I’ve written previously about the card-check union organizing provision in the Employee Free Choice Act (EFCA) now before Congress. It turns out that this is the same method, gathering signatures, that Chinese workers used to set up unions in every Wal-Mart branch in China.

This was fairly revolutionary for the All-China Federation of Trade Unions (ACFTU), which had been accustomed to being co-opted for a price. Generally, the union would approach the management of a company and strike a deal for one of its own to be given a mid-management position to oversee the union branch, and in the bargain would receive two percent of all wages for its operations. That two percent, naturally, would go to the main union, but it would also be used to buy presents for the workers at Chinese New Year’s and so on. Workers’ rights would hardly be considered.

Wal-Mart, however, balked at this process and wouldn’t accede to hiring a union rep or to paying the two percent. It pointed to Chinese law, which said that the workers had to request a union. This was anathema to the ACFTU, which had never had to organize and by law couldn’t even strike. ACFTU had no experience in grass-roots mobililzation.

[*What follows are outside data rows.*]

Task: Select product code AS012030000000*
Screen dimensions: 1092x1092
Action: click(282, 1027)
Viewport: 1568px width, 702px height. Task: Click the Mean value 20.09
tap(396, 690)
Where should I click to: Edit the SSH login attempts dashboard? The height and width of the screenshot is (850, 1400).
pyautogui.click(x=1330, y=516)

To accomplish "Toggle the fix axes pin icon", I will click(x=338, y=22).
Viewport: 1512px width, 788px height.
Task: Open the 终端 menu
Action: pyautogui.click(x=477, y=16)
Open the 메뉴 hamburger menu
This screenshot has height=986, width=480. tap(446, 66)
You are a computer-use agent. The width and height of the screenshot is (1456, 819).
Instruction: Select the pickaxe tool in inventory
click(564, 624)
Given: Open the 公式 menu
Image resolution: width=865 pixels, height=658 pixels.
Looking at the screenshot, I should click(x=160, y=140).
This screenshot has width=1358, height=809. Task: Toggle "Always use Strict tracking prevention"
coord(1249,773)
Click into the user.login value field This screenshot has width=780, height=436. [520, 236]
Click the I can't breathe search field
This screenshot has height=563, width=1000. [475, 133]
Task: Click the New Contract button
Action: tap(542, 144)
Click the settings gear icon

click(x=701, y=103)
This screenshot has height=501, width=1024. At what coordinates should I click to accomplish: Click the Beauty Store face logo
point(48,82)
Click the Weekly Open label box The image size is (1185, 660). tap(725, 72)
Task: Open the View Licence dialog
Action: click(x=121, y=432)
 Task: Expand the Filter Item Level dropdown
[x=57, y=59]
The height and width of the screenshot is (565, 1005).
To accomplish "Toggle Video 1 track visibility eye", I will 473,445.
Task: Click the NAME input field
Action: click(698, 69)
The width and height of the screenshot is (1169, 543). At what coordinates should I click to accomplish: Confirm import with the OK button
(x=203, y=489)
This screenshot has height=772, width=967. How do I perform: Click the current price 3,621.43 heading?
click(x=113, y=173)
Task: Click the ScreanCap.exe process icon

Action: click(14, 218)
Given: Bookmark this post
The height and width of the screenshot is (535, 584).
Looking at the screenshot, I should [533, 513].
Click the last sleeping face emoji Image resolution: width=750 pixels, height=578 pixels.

Surprise, surprise, however, came when workers at the Jinjiang Wal-Mart in Quanzhou City, Fujian Province, met in the middle of the night and collected the 25 signatures necessary to form a union. Wal-Mart at first threatened to fire anyone who joined the union, but as branch after branch went through the “card check” process, Wal-Mart accommodated the ACFTU and is now unionized nationwide.

So, you can see why American unions thirst for EFCA and card check.

Somehow, though, I think unionization would cost Wal-Mart U.S.A. more than two percent of its payroll. That’s why its opposition to EFCA is so ferocious.